▸ **SOURCE MATERIAL**
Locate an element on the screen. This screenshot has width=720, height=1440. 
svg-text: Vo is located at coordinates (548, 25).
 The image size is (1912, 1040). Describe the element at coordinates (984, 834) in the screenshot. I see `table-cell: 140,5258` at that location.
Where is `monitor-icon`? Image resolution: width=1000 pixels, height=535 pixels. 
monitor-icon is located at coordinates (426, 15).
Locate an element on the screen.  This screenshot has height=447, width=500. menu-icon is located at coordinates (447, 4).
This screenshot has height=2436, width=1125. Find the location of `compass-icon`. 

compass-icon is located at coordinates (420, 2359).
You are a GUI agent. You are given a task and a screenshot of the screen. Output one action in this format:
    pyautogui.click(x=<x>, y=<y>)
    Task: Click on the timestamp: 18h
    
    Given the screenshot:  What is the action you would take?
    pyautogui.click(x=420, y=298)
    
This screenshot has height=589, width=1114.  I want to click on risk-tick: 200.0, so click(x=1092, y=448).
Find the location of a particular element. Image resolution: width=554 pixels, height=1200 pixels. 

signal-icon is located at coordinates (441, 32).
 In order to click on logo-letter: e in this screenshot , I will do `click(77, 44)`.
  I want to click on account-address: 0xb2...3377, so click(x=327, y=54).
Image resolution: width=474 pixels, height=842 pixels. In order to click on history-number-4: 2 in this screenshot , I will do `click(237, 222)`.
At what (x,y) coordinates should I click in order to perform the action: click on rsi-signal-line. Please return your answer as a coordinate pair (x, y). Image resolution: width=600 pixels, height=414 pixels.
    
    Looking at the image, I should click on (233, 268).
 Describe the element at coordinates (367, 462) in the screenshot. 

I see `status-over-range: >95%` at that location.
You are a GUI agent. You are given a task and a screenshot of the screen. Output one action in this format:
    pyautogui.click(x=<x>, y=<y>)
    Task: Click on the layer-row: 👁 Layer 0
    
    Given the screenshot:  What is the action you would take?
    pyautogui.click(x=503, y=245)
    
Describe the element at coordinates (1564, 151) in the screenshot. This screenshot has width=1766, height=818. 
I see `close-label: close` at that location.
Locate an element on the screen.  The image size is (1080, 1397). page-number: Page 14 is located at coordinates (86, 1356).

▸ **WHAT YOU WILL DO**
Copy every one of the records above, line by line, with no changes.

▸ **REPLY**
Locate an element on the screen. This screenshot has width=720, height=1440. 
svg-text: Vo is located at coordinates (548, 25).
 The image size is (1912, 1040). Describe the element at coordinates (984, 834) in the screenshot. I see `table-cell: 140,5258` at that location.
Where is `monitor-icon`? Image resolution: width=1000 pixels, height=535 pixels. 
monitor-icon is located at coordinates (426, 15).
Locate an element on the screen.  This screenshot has height=447, width=500. menu-icon is located at coordinates (447, 4).
This screenshot has height=2436, width=1125. Find the location of `compass-icon`. 

compass-icon is located at coordinates (420, 2359).
You are a GUI agent. You are given a task and a screenshot of the screen. Output one action in this format:
    pyautogui.click(x=<x>, y=<y>)
    Task: Click on the timestamp: 18h
    
    Given the screenshot:  What is the action you would take?
    pyautogui.click(x=420, y=298)
    
This screenshot has height=589, width=1114.  I want to click on risk-tick: 200.0, so click(x=1092, y=448).
Find the location of a particular element. Image resolution: width=554 pixels, height=1200 pixels. 

signal-icon is located at coordinates (441, 32).
 In order to click on logo-letter: e in this screenshot , I will do `click(77, 44)`.
  I want to click on account-address: 0xb2...3377, so click(x=327, y=54).
Image resolution: width=474 pixels, height=842 pixels. In order to click on history-number-4: 2 in this screenshot , I will do `click(237, 222)`.
At what (x,y) coordinates should I click in order to perform the action: click on rsi-signal-line. Please return your answer as a coordinate pair (x, y). Image resolution: width=600 pixels, height=414 pixels.
    
    Looking at the image, I should click on (233, 268).
 Describe the element at coordinates (367, 462) in the screenshot. 

I see `status-over-range: >95%` at that location.
You are a GUI agent. You are given a task and a screenshot of the screen. Output one action in this format:
    pyautogui.click(x=<x>, y=<y>)
    Task: Click on the layer-row: 👁 Layer 0
    
    Given the screenshot:  What is the action you would take?
    pyautogui.click(x=503, y=245)
    
Describe the element at coordinates (1564, 151) in the screenshot. This screenshot has width=1766, height=818. 
I see `close-label: close` at that location.
Locate an element on the screen.  The image size is (1080, 1397). page-number: Page 14 is located at coordinates (86, 1356).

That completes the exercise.